Günler zor da olsa hızla geçip gidiyor.
Memlekette seçim olmuş. Yeni kurulan hükümet af… kanunu çıkarmış, Salihin Annesi de bu kanundan yararlanıyormuş.
Lakin, mahkemesi sonuçlanmadığı için tutukluluğu devam ediyordu.
Nihayet, bekledikleri o mahkeme günü geldi. Ustasından izin alarak dayısıyla birlikte Yozgat’a gittiler.
Büyük dayısının yanında kalan diğer kardeşleri de Köyden gelmişler.
Salih’in gözlerinin içi gülüyordu. Annesinin mahkemesi tamamlanıp tahliye olması gerekiyormuş.
Dualar Şükürler Mevla’ya bir kuş gibi uçup gidiyordu çünkü… bekledikleri gibi olmuştu. Annesi tahliye olmuş ve ona kavuşmuşlardı.
Kardeşleri, Annesi, dayıları... derken kalabalık bir şekilde Ankara’ya geldiler.
Dayısının ev birden kalabalıklaştı. Komşular, akrabalar... Misafirler dolup taştı.
Misafir dedikte, aralarında bir de küçük bir misafir… var ve hep ağlamakla meşgul.

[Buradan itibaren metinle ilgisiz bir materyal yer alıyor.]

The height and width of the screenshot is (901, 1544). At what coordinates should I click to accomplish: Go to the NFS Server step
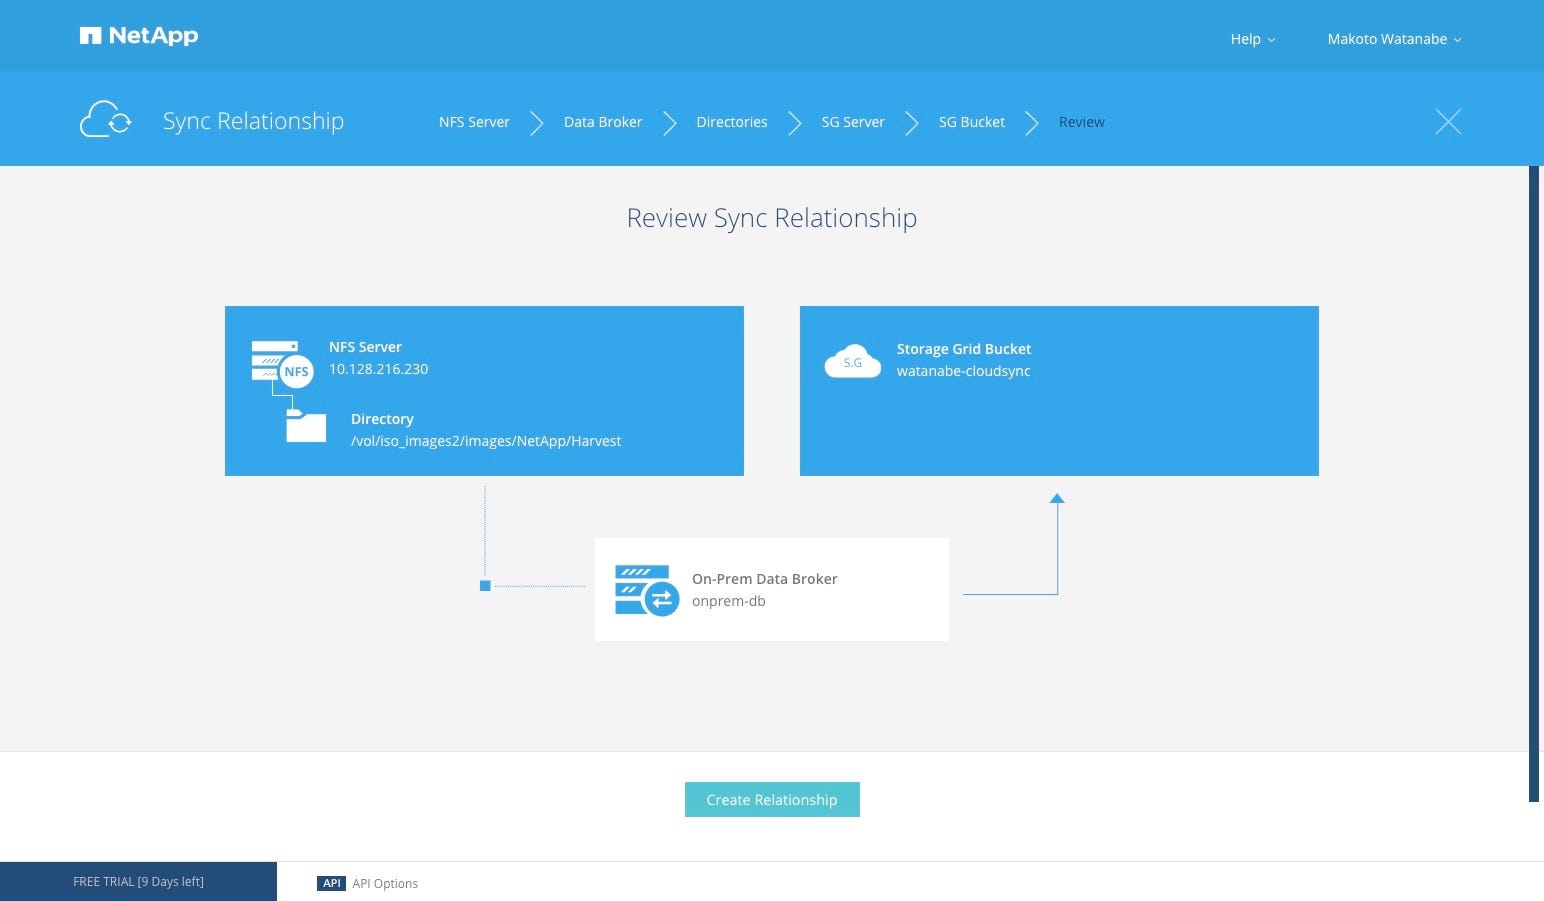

Salihin babasının ölümünden yıllar sonra Annesinin yeni evlendiği kocasının yaptığı yanlışlardan… dolayı silahla vurarak hapse girmişti bu kocasından… hamile kalır ve hapishanedeyken doğum yapar.

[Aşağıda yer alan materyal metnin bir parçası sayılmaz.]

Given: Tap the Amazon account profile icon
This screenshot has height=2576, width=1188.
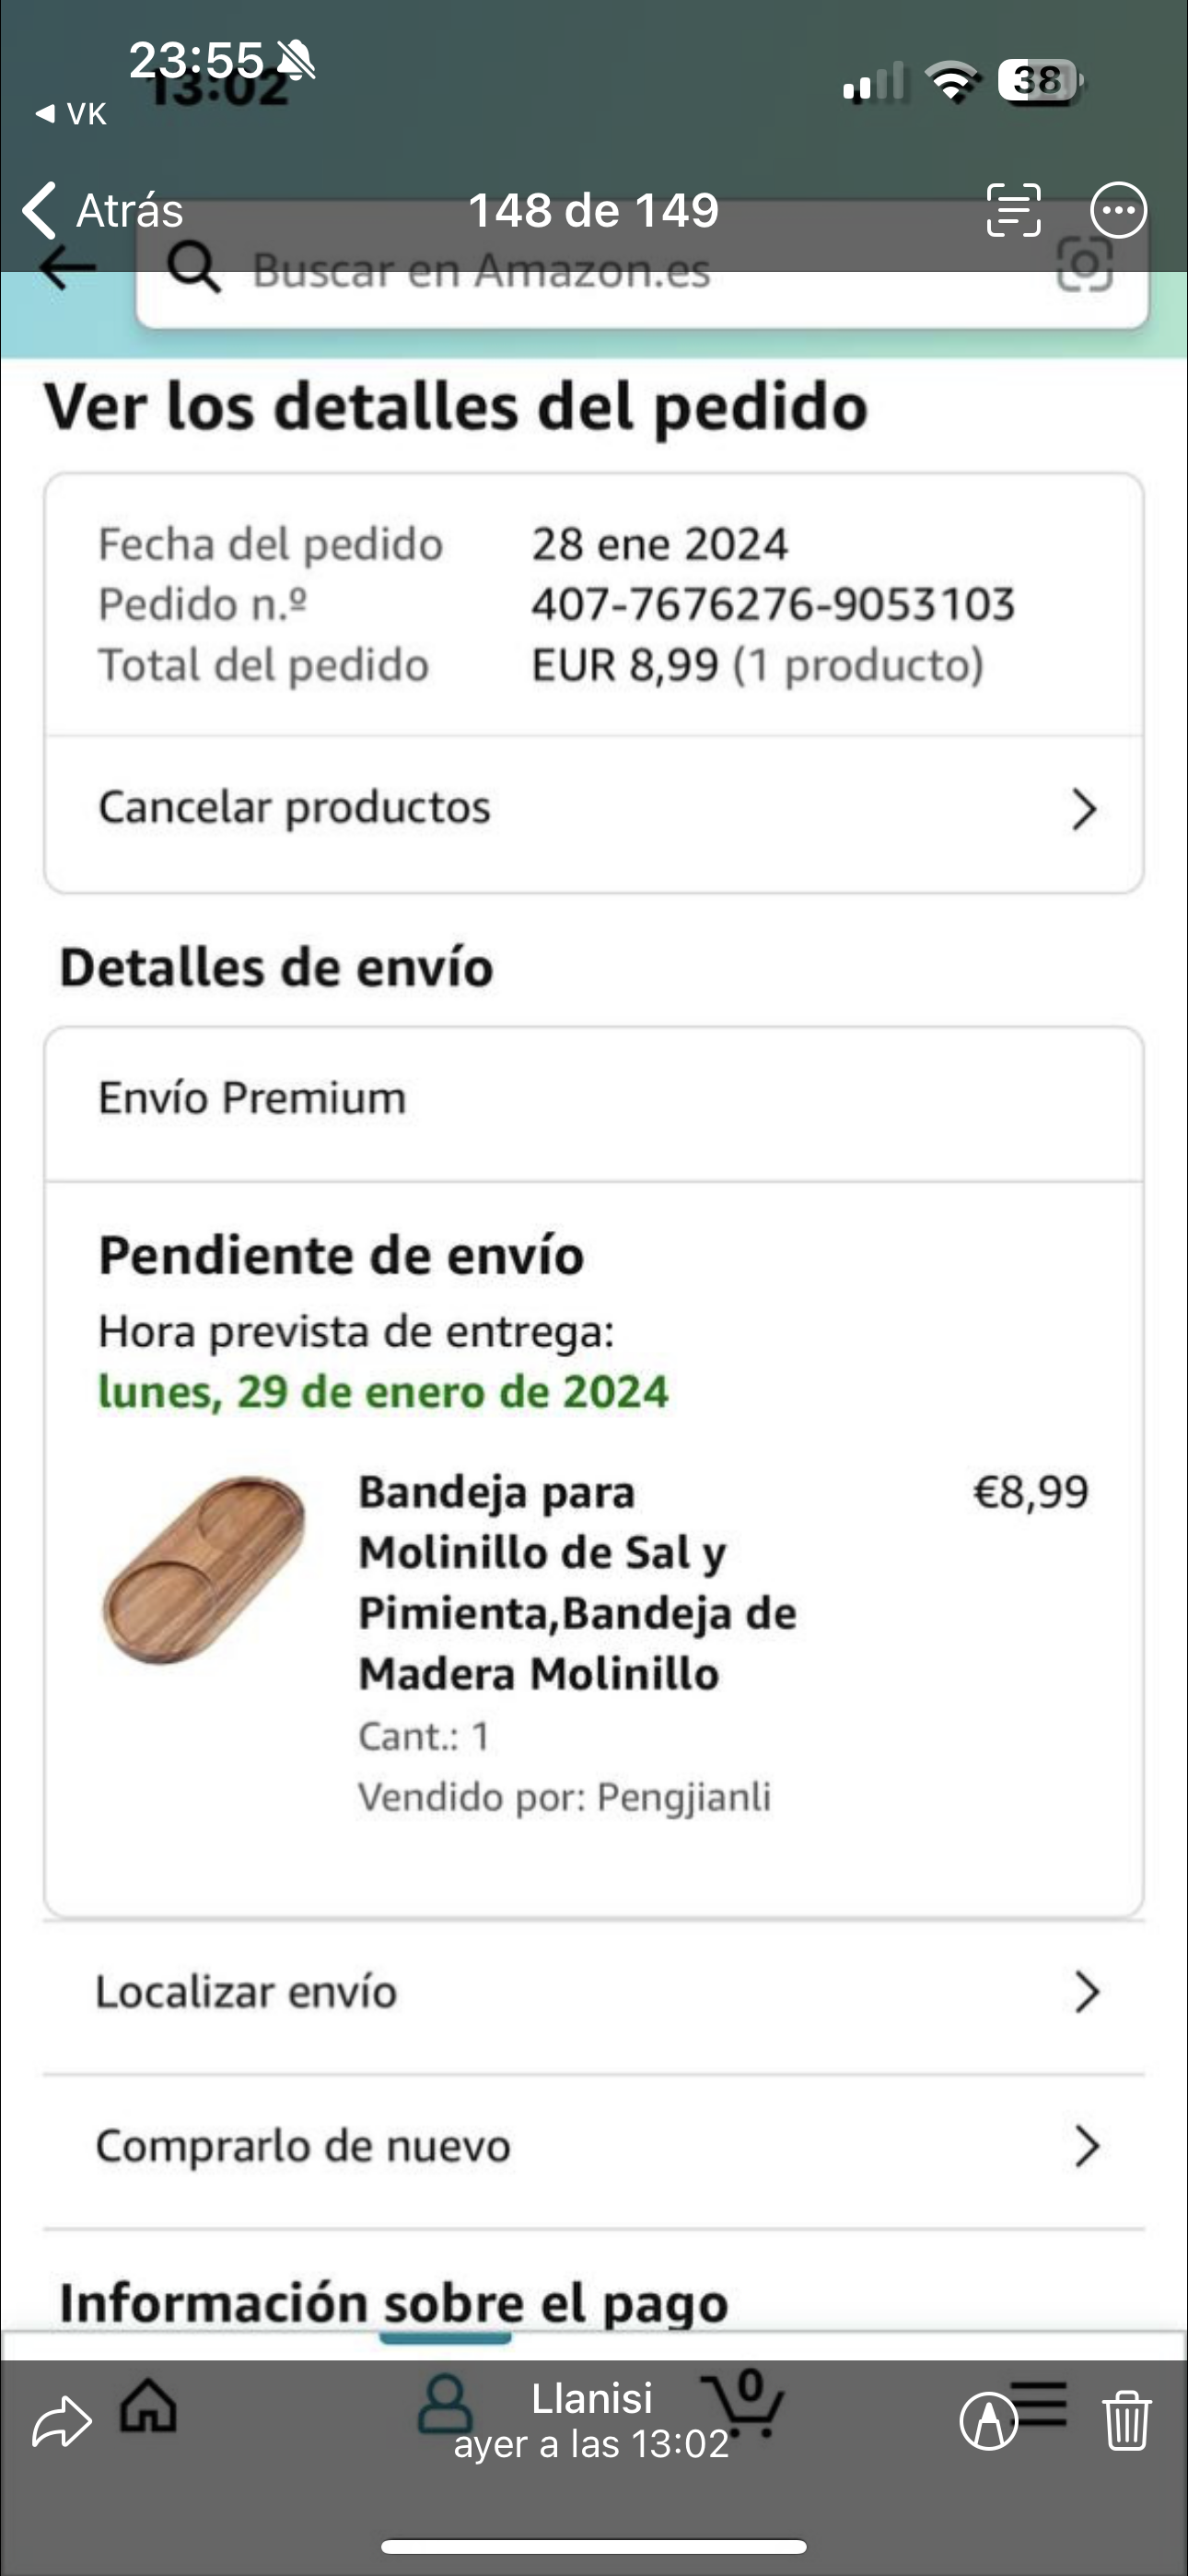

Salih ve diğer kardeşlerine yeni bir kız kardeş daha katılır. Doğum için gittiği hastanede görevli hemşireler küçük kıza “Kader” ismini koyarlar.
Kendi kaderini unutmuşlar, kardeş Kaderle ilgileniyorlardı.
Geçmişteki o sıkıntılarını unutmuşlar, Kaderle yatıyoruz, Kader’le kalkıyorlardı.
İşler yoluna girmiş, her şey güzel gidiyor.
Gidiyor gitmesine de, el el üstünde oluyor da, ev ev üstünde olmuyordu.
Dayısının evi küçük, bir de Salihin ailesi bu kalabalıklığı, dayısını da Salihin ailesini de zora sokuyordu.
En kısa zamanda Anneme bir iş ve bir kiralık ev bulmalıyız diye hep düşünüyor çareler arıyordu...
Sen gayret edersinde Rabbim Yardım etmezmi. Ev bulundu. Annesinin hapishaneden getirdiği yatak yorgan, konu komşunun verdiği kap kacakla yeni evlerine taşındılar. Yeniden bir yuva kuruldu. Kullanacak eşyaları olmasa da hep bir arada olmanın verdiği mutluluk… yetiyordu.
İş yerinde tahta parçalarıyla yaptığı oyuncakları, sıkılmasın diye Kader’e… getirerek, sıkılmasın diye oynamasını sağlıyordu. Annesi işe gittiği için çok ağlıyor, kardeşlerini de zora sokuyordu. Kader de acılara alışmaya başladı, alışmak zorundaydı.
Kış geldi. Salih iş yerinden talaşla, odun getiriyor. Dayısı da kışlık kömürlerini alıyor yani her şey yolunda gidiyor derken, Kader hastalandı. “tabi ki... hastalanır Sabah Salih Annesi işe, kardeşleri de okula gidiyor. Öğlene kadar soğuk evde, altına çiş… yapar, ağlayarak öğlen gelecek abla ve ağabeysini bekler. Kardeşleri öğleyin okuldan gelir, sobayı yakar, Kader’le ilgilenirler ama yeterli değil.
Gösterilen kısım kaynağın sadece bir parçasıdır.